== Segment start ==
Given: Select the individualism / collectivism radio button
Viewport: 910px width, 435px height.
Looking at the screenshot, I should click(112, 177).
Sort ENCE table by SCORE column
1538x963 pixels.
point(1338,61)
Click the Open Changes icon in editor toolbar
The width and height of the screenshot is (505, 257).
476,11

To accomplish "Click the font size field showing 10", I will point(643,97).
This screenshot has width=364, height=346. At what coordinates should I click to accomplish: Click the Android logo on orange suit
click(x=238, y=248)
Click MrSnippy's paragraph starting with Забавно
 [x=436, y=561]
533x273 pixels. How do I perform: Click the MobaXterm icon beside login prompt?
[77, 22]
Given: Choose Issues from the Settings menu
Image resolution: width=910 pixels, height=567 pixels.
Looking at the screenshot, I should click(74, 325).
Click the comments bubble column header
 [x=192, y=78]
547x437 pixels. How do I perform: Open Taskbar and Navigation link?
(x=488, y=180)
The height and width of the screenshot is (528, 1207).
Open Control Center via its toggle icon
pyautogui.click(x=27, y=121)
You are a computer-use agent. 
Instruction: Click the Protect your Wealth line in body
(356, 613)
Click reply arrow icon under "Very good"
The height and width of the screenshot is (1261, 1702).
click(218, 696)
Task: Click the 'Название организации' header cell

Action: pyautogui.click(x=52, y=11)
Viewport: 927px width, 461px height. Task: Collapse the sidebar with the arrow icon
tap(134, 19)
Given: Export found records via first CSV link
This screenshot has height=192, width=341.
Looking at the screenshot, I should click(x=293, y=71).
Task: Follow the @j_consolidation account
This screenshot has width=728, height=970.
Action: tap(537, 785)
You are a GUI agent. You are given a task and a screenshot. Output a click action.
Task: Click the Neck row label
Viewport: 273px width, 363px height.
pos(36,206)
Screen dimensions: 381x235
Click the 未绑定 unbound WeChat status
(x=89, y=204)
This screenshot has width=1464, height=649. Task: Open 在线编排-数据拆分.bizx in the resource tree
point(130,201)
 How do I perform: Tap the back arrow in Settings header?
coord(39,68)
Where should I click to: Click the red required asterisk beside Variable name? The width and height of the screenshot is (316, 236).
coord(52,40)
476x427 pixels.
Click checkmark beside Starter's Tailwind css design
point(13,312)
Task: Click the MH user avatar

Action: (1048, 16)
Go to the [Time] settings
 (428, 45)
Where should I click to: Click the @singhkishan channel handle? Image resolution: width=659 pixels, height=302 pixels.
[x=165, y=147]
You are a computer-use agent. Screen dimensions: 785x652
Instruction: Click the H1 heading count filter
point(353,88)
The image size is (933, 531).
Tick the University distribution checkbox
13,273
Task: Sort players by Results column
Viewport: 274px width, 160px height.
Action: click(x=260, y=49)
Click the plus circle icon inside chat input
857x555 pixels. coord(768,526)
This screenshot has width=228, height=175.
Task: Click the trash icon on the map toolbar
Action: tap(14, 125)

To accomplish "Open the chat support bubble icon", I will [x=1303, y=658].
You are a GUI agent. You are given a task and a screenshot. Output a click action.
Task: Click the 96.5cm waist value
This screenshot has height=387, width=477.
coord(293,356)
== Segment end ==
This exercise requires the lines of the entries containing the string "size".

To accomplish "Click the font size field showing 10", I will point(643,97).
The image size is (933, 531).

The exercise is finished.